++++ Raw data ++++

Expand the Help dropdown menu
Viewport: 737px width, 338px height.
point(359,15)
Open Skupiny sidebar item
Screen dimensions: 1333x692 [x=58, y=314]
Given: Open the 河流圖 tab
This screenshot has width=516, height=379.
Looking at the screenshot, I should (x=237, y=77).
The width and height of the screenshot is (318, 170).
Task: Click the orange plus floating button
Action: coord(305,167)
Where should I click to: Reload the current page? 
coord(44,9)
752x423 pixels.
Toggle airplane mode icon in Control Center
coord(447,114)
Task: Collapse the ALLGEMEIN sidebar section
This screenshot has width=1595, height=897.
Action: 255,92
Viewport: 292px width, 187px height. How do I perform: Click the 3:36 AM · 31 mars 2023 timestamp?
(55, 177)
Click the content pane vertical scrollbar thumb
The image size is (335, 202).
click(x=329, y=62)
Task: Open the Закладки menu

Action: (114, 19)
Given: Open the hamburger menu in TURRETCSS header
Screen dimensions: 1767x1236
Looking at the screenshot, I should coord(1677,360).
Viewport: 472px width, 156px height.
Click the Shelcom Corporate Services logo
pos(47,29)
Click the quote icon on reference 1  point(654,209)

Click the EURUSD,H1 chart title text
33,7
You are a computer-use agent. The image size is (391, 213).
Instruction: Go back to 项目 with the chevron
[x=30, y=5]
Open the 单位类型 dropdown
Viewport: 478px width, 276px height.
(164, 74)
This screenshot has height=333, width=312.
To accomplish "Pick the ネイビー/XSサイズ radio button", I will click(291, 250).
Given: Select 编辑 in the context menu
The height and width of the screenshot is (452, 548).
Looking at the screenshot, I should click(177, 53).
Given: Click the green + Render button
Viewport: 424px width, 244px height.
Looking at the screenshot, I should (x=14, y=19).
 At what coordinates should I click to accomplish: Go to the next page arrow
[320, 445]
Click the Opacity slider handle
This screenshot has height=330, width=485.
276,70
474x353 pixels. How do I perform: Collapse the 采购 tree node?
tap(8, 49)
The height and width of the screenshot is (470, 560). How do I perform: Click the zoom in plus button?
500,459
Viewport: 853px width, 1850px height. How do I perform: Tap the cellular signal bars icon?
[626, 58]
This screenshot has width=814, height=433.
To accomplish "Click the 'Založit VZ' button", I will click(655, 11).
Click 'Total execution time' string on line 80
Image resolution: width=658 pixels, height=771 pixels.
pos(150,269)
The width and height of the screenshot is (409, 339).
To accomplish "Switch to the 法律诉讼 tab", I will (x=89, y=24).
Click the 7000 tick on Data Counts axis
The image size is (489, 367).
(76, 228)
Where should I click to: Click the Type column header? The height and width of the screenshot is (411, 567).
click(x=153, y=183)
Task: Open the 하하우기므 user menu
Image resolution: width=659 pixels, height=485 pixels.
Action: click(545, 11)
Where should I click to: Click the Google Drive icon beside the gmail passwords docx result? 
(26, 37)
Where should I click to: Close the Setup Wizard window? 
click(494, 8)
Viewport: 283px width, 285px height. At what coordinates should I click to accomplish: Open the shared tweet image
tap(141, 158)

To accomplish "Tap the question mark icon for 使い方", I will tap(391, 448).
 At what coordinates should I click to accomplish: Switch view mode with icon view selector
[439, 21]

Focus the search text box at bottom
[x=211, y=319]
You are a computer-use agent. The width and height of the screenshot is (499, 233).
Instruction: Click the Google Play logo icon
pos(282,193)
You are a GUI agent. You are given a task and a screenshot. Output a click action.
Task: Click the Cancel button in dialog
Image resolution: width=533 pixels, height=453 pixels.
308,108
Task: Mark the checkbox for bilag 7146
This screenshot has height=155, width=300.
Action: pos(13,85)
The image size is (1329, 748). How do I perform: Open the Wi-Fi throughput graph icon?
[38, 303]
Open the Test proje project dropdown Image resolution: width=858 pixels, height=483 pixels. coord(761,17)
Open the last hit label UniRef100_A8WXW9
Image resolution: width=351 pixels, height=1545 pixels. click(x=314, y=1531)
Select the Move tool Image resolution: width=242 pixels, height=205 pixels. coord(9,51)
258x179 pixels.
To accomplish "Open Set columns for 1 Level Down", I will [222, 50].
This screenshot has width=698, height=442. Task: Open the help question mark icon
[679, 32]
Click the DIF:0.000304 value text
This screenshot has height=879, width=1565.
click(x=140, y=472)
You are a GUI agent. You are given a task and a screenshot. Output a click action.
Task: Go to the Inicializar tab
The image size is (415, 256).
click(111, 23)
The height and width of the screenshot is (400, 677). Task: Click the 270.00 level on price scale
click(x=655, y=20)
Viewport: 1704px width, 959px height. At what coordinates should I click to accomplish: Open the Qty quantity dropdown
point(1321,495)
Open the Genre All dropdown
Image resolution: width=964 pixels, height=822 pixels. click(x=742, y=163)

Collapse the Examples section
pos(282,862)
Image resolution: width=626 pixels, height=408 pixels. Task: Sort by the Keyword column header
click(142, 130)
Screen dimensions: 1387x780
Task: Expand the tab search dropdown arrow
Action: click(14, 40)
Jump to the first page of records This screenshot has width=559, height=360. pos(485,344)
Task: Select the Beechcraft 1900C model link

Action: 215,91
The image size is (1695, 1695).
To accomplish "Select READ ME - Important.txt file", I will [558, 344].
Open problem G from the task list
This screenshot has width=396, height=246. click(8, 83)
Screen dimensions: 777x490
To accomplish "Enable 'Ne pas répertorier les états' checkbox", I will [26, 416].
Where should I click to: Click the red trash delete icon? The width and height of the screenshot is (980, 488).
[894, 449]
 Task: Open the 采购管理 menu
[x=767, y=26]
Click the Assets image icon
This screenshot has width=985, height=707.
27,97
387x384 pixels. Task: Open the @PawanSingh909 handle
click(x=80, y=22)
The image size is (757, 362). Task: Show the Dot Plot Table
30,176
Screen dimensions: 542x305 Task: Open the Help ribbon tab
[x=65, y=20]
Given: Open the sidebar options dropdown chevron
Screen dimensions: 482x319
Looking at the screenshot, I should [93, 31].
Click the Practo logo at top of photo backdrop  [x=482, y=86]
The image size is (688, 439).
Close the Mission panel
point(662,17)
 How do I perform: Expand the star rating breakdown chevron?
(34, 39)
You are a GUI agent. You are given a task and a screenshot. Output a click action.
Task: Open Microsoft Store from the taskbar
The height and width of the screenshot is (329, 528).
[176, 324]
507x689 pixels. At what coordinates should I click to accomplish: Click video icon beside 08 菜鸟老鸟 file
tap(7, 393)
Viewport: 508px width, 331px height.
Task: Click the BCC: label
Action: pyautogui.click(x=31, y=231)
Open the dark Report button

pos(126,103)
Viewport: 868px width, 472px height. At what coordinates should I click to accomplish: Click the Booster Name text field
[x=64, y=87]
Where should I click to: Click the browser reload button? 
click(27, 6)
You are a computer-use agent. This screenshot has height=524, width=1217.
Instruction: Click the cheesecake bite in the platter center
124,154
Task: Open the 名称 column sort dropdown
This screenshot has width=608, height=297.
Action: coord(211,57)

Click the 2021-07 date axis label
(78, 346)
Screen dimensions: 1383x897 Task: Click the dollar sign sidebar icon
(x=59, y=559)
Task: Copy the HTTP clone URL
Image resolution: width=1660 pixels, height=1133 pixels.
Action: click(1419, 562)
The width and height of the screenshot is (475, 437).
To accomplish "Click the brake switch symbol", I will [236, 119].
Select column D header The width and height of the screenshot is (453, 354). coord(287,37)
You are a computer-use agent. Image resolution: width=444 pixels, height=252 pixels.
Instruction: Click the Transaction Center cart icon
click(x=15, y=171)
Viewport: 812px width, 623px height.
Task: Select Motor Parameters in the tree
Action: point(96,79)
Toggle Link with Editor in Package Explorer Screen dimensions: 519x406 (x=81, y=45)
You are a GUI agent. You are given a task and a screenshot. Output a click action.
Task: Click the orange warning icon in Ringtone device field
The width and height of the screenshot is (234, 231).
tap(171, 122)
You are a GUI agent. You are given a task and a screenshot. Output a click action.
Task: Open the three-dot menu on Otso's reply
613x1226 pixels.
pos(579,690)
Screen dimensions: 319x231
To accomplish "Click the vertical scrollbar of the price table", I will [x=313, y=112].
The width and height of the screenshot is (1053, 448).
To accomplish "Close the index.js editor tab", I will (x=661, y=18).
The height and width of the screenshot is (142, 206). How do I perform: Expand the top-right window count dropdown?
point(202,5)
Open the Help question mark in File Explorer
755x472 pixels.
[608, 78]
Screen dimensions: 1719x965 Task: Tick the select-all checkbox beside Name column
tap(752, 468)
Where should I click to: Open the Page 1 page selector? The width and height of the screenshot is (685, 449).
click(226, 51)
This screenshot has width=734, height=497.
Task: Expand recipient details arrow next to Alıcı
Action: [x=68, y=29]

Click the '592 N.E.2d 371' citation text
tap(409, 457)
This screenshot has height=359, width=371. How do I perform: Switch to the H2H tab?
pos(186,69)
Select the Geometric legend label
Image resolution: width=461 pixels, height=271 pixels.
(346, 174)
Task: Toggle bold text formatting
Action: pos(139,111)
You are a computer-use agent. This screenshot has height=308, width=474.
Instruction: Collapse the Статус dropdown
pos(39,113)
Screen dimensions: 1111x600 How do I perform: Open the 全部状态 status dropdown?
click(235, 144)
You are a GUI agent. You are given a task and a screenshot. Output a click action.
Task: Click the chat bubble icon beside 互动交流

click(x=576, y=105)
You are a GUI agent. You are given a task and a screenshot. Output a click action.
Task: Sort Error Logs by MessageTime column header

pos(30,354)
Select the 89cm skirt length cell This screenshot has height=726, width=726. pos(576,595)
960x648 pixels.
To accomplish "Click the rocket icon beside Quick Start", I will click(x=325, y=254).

++++

**Problem requirements:** Starting with the line that contains "Collapse the Examples section" and going on through the line that contains "Click the Practo", switch "Keyword" to "Title" and change nothing else. Return only those lines.

**Answer to the problem:**
Collapse the Examples section
pos(282,862)
Image resolution: width=626 pixels, height=408 pixels. Task: Sort by the Title column header
click(142, 130)
Screen dimensions: 1387x780
Task: Expand the tab search dropdown arrow
Action: click(14, 40)
Jump to the first page of records This screenshot has width=559, height=360. pos(485,344)
Task: Select the Beechcraft 1900C model link

Action: 215,91
The image size is (1695, 1695).
To accomplish "Select READ ME - Important.txt file", I will [558, 344].
Open problem G from the task list
This screenshot has width=396, height=246. click(8, 83)
Screen dimensions: 777x490
To accomplish "Enable 'Ne pas répertorier les états' checkbox", I will [26, 416].
Where should I click to: Click the red trash delete icon? The width and height of the screenshot is (980, 488).
[894, 449]
 Task: Open the 采购管理 menu
[x=767, y=26]
Click the Assets image icon
This screenshot has width=985, height=707.
27,97
387x384 pixels. Task: Open the @PawanSingh909 handle
click(x=80, y=22)
The image size is (757, 362). Task: Show the Dot Plot Table
30,176
Screen dimensions: 542x305 Task: Open the Help ribbon tab
[x=65, y=20]
Given: Open the sidebar options dropdown chevron
Screen dimensions: 482x319
Looking at the screenshot, I should [93, 31].
Click the Practo logo at top of photo backdrop  [x=482, y=86]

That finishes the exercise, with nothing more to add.